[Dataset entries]
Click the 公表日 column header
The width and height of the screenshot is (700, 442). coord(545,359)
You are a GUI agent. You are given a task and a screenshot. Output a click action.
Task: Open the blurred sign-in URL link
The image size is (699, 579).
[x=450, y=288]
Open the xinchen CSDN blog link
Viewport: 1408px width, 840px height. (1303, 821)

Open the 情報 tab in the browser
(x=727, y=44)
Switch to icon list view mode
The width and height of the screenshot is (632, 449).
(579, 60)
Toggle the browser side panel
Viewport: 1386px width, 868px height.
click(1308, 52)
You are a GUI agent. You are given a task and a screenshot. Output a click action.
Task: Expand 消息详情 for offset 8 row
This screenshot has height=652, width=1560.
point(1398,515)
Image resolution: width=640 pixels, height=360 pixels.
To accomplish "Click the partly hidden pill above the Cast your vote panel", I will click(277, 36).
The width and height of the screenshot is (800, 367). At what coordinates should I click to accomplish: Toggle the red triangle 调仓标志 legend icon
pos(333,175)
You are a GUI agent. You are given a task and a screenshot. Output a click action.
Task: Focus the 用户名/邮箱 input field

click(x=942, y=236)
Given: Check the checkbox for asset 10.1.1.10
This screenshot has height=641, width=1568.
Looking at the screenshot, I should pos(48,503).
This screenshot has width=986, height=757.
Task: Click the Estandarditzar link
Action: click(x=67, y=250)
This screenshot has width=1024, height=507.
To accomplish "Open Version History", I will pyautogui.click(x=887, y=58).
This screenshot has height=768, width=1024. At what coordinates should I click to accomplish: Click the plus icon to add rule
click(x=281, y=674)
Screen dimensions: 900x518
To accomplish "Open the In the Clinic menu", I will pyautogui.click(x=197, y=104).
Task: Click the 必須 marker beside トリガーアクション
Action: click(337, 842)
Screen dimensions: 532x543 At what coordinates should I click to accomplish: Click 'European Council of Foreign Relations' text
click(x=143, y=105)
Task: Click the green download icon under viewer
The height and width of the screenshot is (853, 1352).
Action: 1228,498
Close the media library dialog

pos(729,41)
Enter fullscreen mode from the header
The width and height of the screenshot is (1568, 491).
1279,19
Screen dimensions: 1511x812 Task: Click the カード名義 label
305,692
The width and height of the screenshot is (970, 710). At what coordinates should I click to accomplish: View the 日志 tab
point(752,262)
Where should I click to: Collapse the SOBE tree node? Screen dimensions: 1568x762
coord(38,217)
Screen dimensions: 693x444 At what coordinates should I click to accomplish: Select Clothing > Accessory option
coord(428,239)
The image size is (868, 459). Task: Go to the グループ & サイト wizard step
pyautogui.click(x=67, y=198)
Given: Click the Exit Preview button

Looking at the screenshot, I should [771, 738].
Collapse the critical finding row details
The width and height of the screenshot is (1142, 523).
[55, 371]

# [Exercise details]
Write out an exact transcription of the line with "Given: Click the Exit Preview button" and of each line after it; stop at the end of the records.

# [Response for this exercise]
Given: Click the Exit Preview button

Looking at the screenshot, I should [771, 738].
Collapse the critical finding row details
The width and height of the screenshot is (1142, 523).
[55, 371]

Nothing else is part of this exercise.